[Start of Record excerpts]

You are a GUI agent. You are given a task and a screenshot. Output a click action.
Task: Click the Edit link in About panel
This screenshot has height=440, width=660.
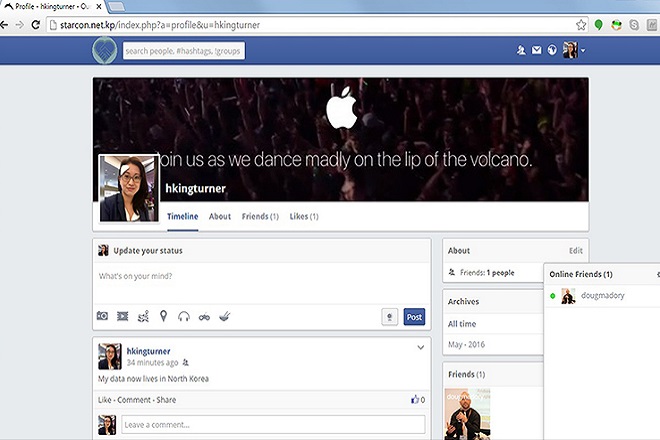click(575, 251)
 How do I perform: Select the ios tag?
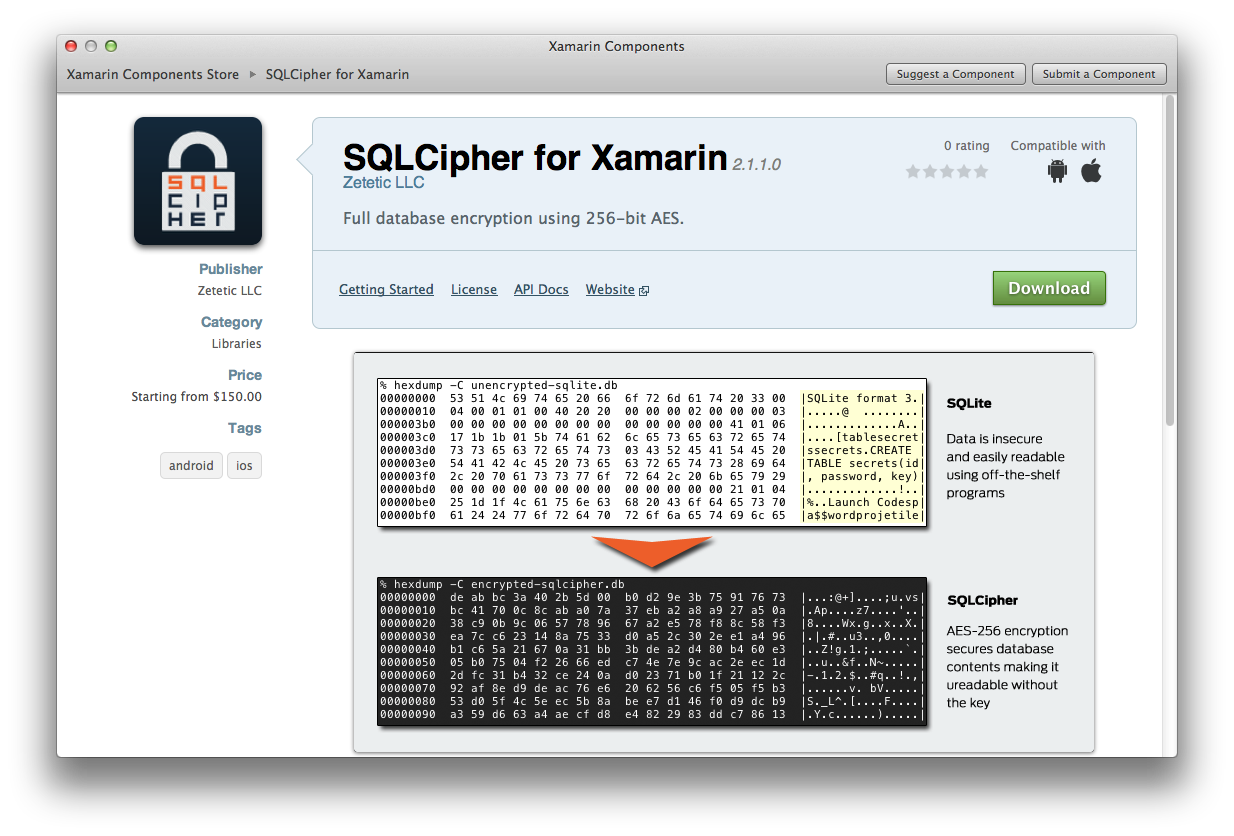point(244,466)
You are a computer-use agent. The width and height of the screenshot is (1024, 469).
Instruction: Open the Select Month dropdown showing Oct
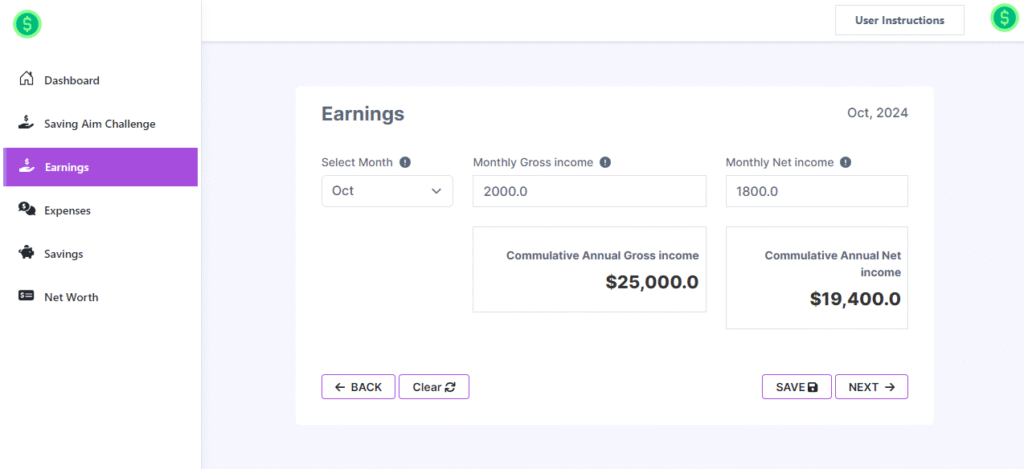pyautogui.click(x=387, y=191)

[End of Record excerpts]
[Start of Record excerpts]

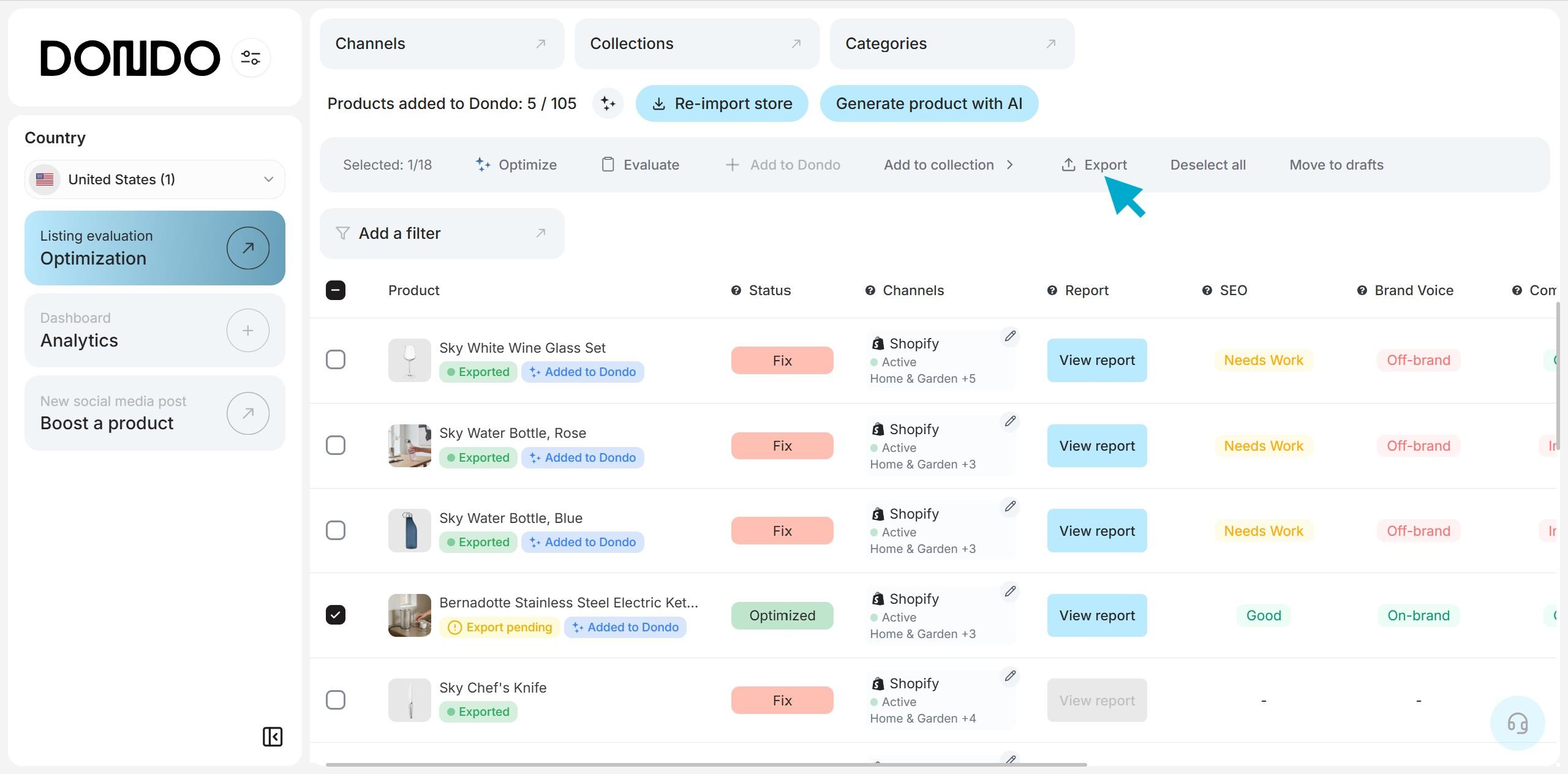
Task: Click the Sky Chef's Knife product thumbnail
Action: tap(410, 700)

[End of Record excerpts]
[Start of Record excerpts]

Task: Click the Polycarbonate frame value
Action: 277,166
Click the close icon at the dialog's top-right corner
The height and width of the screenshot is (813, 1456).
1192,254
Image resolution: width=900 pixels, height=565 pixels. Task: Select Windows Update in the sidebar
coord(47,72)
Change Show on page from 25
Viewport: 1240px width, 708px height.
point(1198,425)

[End of Record excerpts]

**What you should do:**
Rewrite the records from the line containing "You are a GUI" through the line containing "point(244,466)", inclusive, replacing "Edit link" with "Share link" and leaving everything else unchanged. Give only those lines, without the pictures.

**Correct answer:**
You are a GUI agent. You are given a task and a screenshot. Output a click action.
Task: Click the Share link in About panel
This screenshot has height=440, width=660.
click(575, 251)
 How do I perform: Select the ios tag?
point(244,466)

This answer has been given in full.